YOUR TASK -
Answer these questions using the DuckDB setup excerpt below.
1. How many iterations is the bootstrap set up to run?
2. Which warning category is suppressed by the filter?
3. What database file name does the code look for inside a "db" folder?

EXCERPT -
We initialize Python imports and opens a DuckDB connection that every later cell reuses. We also load the preferred specs and the modeling frame and set bootstrap parameters so the bootstrap can run 1000 iterations without rewriting code

In [1]:
import warnings
from pathlib import Path

import duckdb
import numpy as np
import pandas as pd
import statsmodels.api as sm
import statsmodels.formula.api as smf

warnings.filterwarnings("ignore", category=RuntimeWarning)

CWD = Path().resolve()
DB_FILE = None
for p in [CWD] + list(CWD.parents):
    cand = p / "db" / "nflpa.duckdb"
    if cand.exists():
        DB_FILE = cand
        break
if DB_FILE is None:
    for p in [CWD] + list(CWD.parents):
        cand = p / "nflpa.duckdb"

[Pointing records for text and elements]

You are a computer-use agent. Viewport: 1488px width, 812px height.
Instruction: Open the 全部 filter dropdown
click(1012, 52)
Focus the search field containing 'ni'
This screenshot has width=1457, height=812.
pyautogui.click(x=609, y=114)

COMPLETED TASK -
1. 1000
2. RuntimeWarning
3. nflpa.duckdb